TASK PROMPT:
The line with "Task: Choose the 画力 draw force tool" marks the start; please set it down along with all later lines through the end of the material, exactly, leaving out pictures.

DATA FOR THIS TASK:
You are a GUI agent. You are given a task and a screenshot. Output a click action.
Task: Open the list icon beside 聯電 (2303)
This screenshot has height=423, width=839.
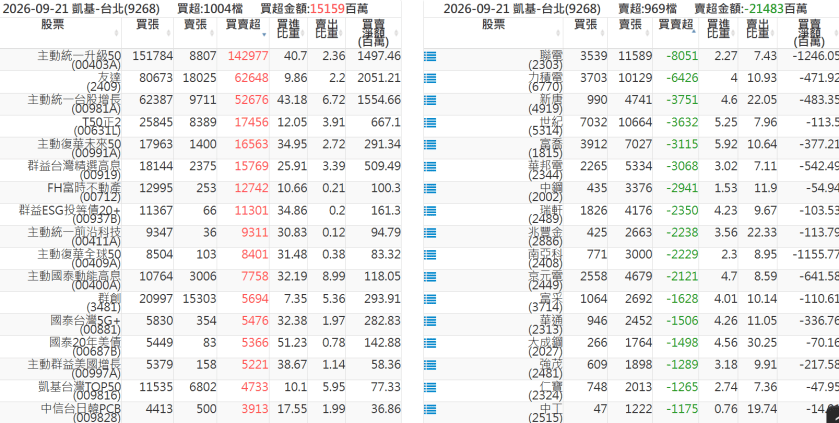tap(430, 56)

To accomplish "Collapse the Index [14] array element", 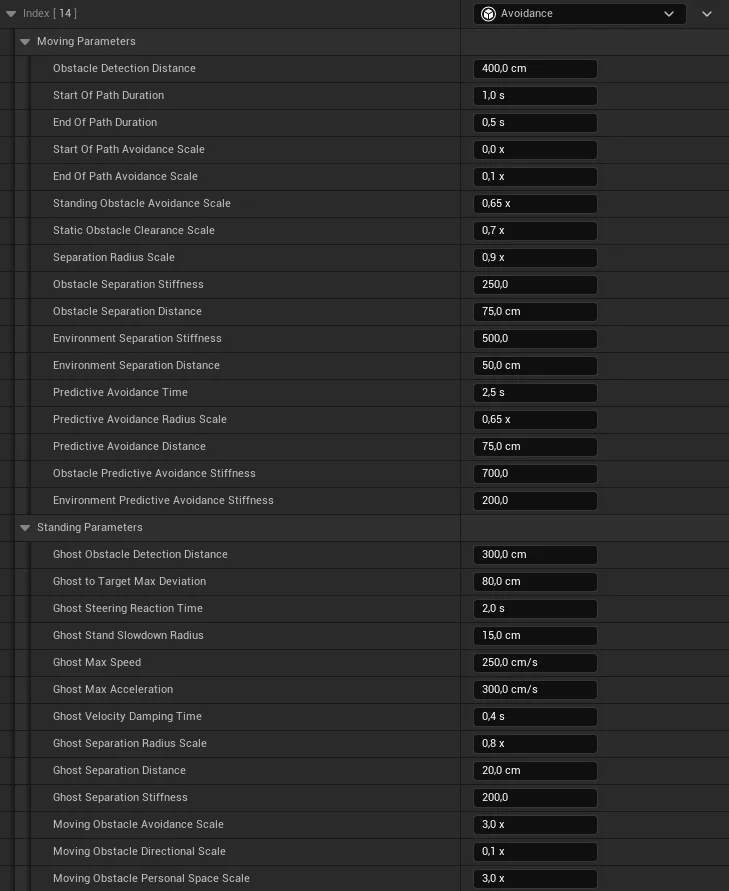I will 11,14.
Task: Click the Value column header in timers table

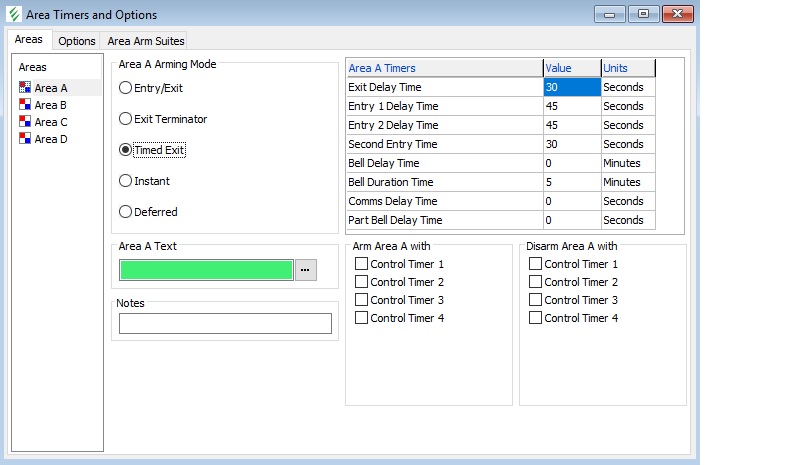Action: pyautogui.click(x=572, y=68)
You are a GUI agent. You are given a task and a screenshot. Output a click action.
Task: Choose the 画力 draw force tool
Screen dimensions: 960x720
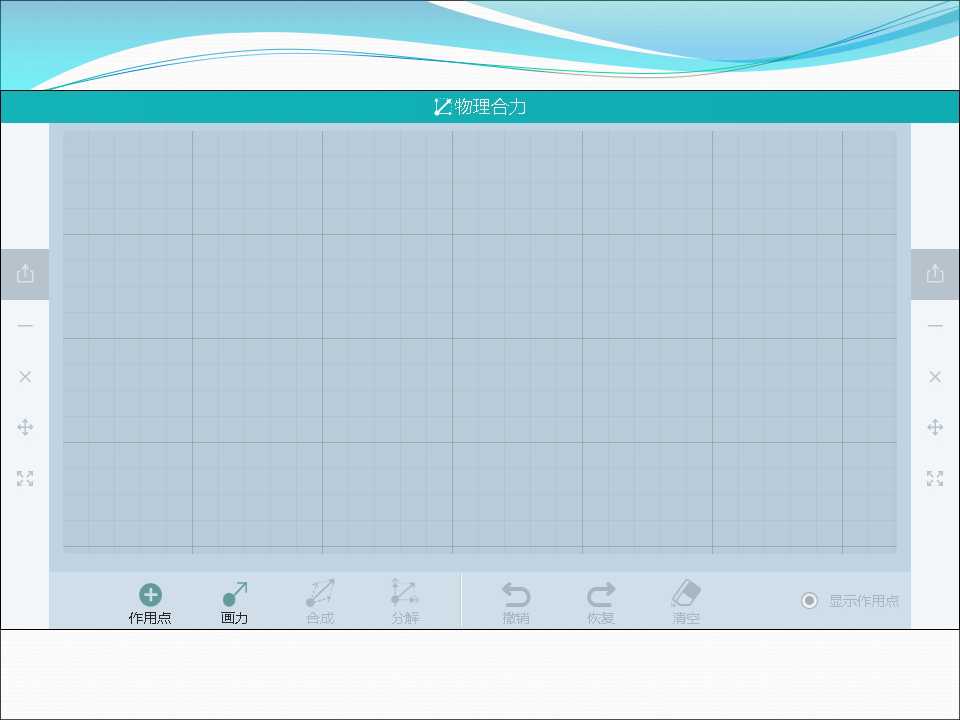pyautogui.click(x=234, y=603)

ANSWER TO THIS TASK:
Task: Choose the 画力 draw force tool
Screen dimensions: 960x720
pyautogui.click(x=234, y=603)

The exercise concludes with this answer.